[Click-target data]
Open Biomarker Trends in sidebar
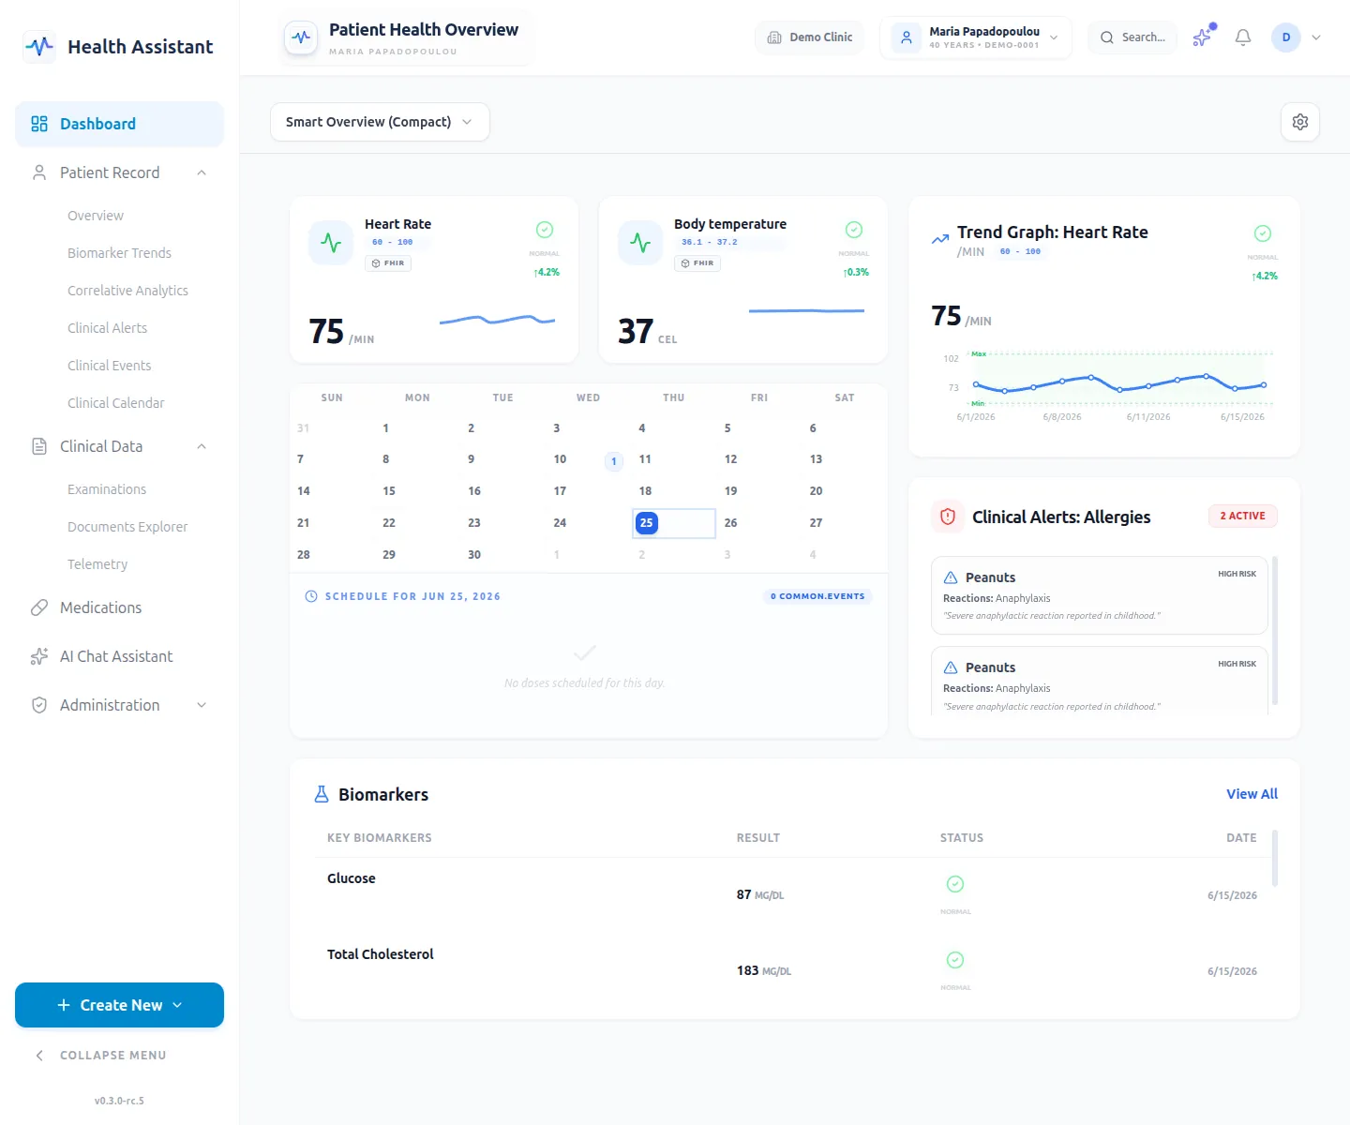The height and width of the screenshot is (1125, 1350). (119, 253)
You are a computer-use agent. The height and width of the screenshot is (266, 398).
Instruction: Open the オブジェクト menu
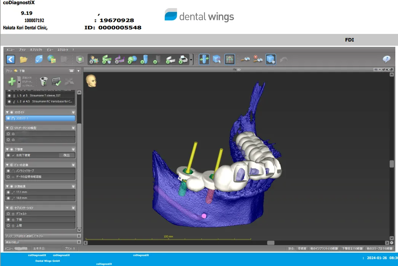click(x=36, y=50)
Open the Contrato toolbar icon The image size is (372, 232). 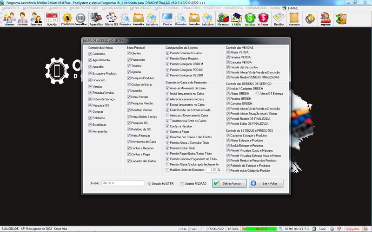[x=294, y=19]
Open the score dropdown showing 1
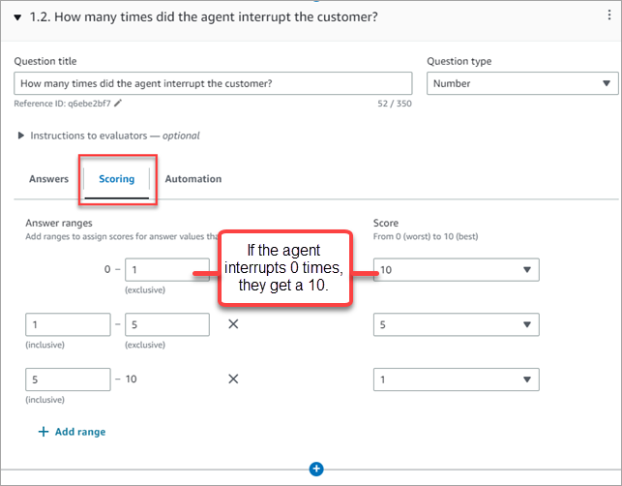Screen dimensions: 622x486 click(x=455, y=380)
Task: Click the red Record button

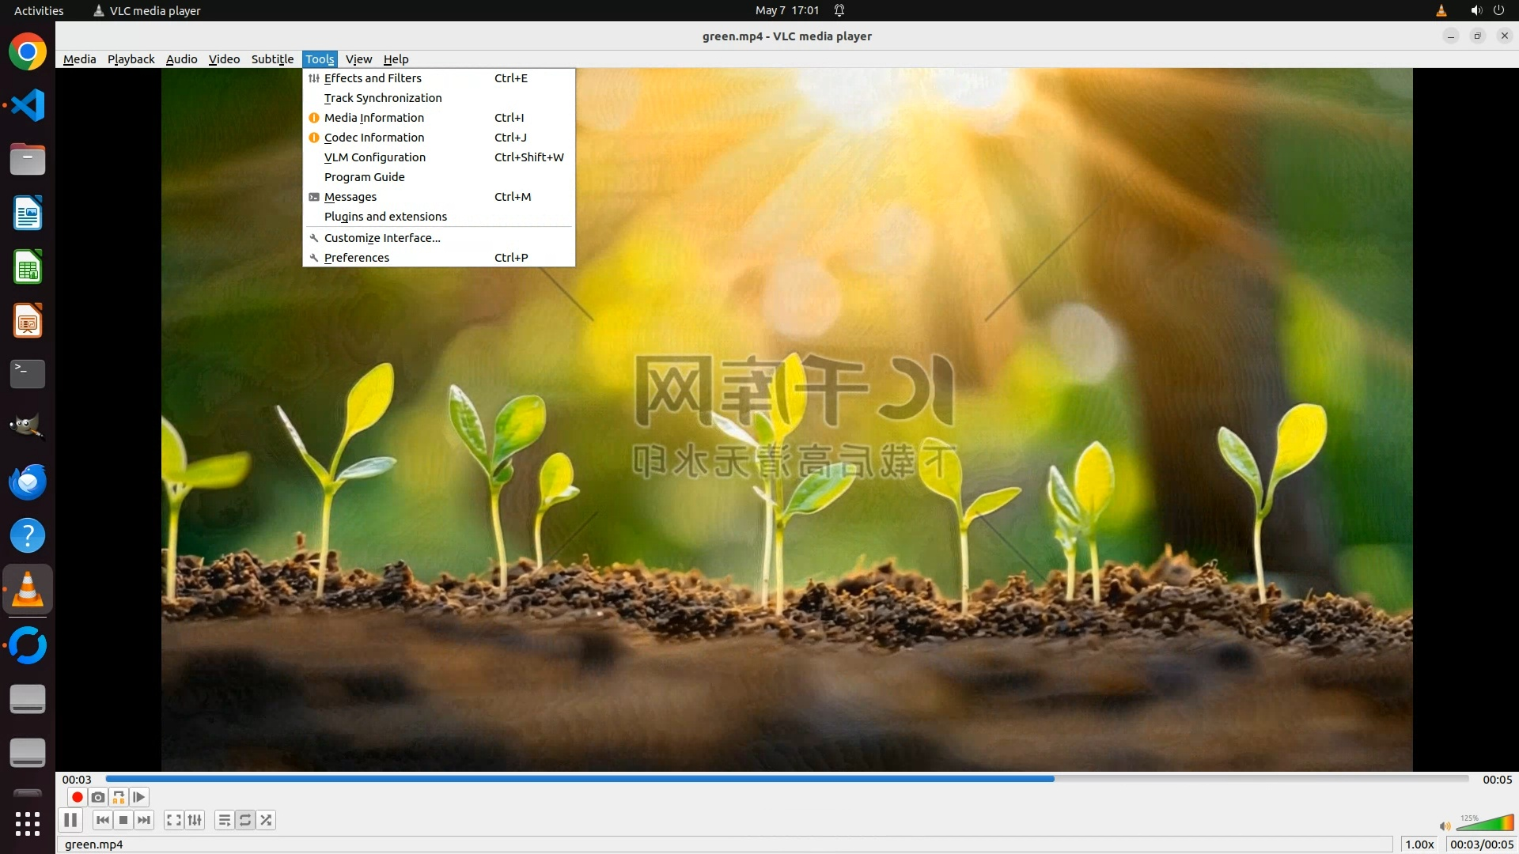Action: click(77, 797)
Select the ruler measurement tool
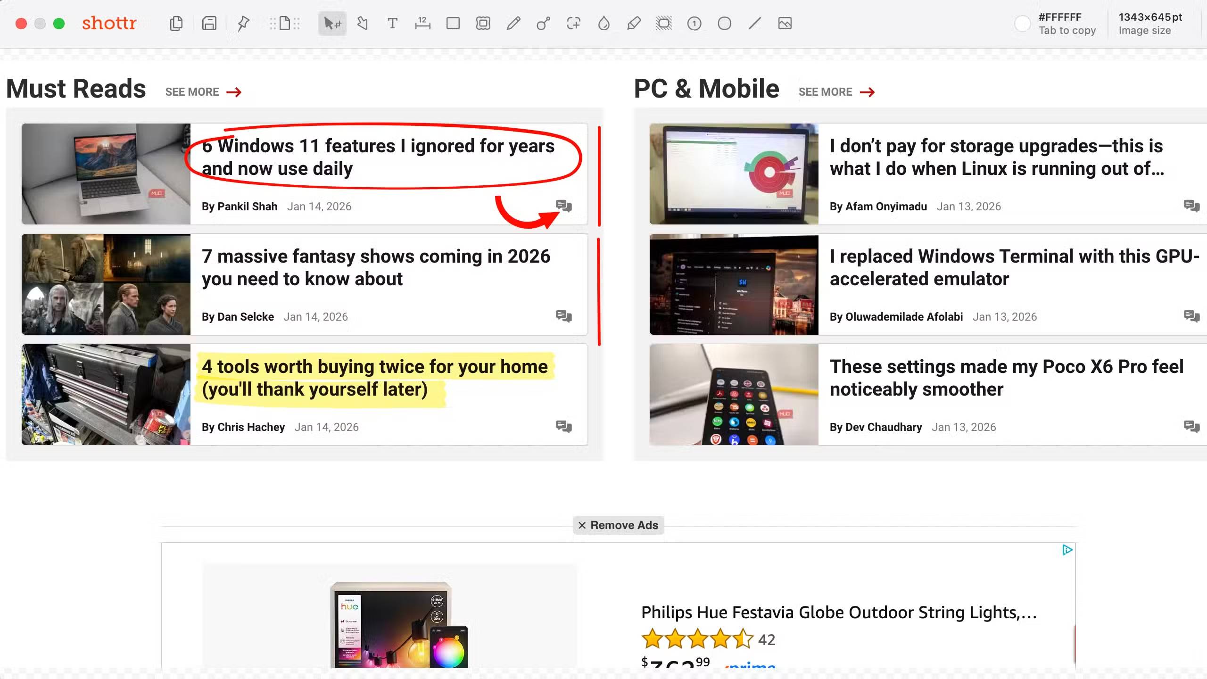 [422, 23]
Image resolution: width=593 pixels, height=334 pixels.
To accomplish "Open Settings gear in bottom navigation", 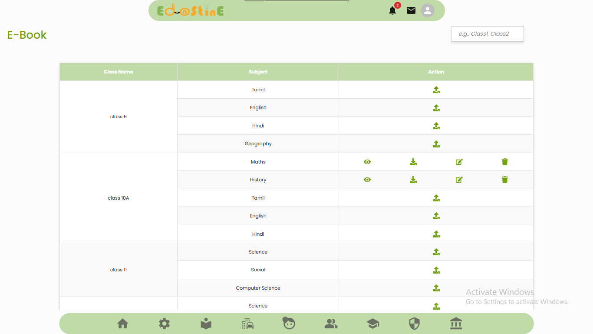I will click(164, 324).
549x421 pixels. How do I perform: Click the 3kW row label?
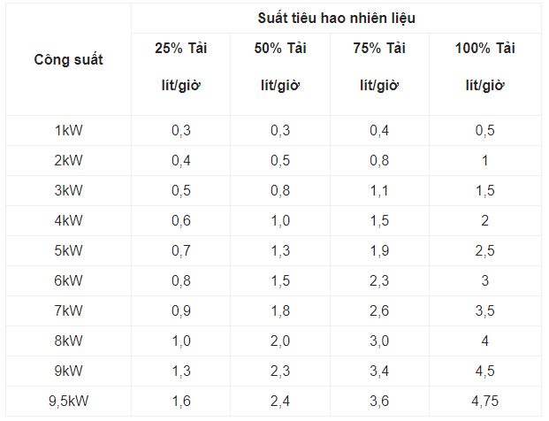[68, 190]
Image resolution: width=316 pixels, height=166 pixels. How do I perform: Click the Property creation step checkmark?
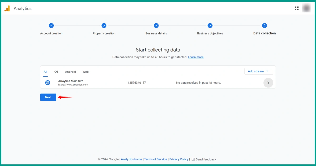tap(104, 26)
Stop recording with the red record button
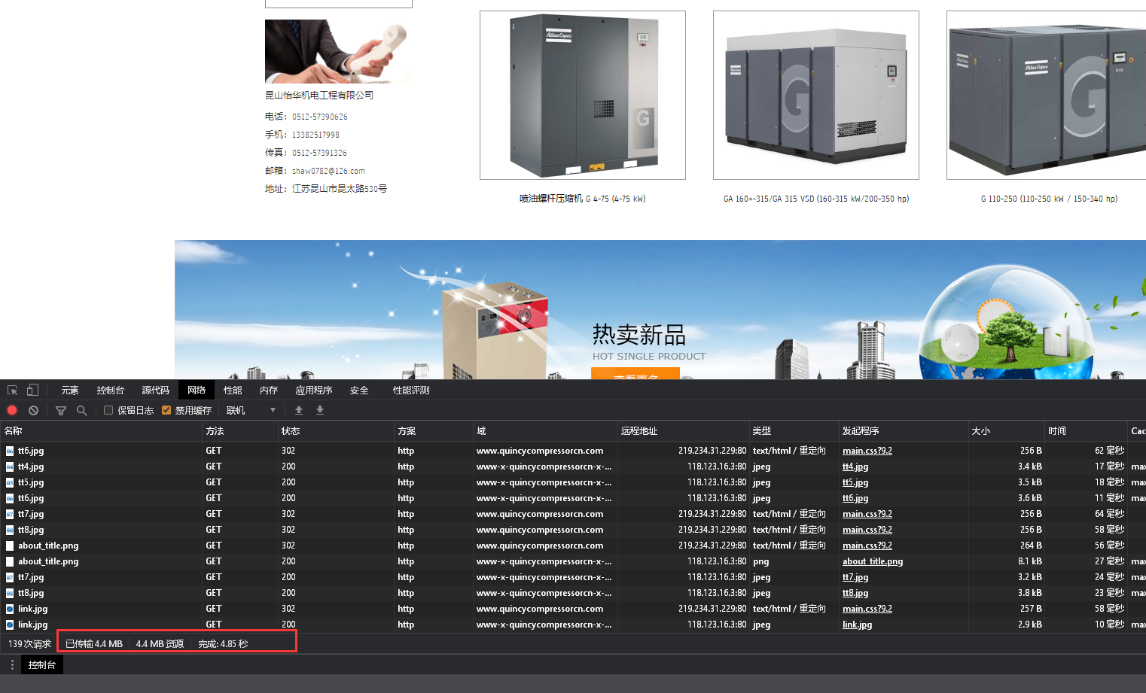Viewport: 1146px width, 693px height. (x=12, y=410)
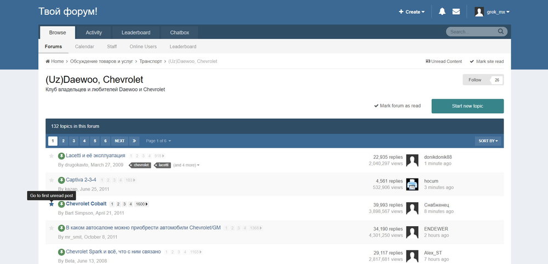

[WRITTEN REQUEST]
Display each line of the items above that contains the string "pixels".

[FINAL ANSWER]
Image resolution: width=593 pixels, height=334 pixels.
549x421 pixels. How do I perform: Click the 3kW row label?
Image resolution: width=316 pixels, height=166 pixels. How do I perform: Click the Property creation step checkmark?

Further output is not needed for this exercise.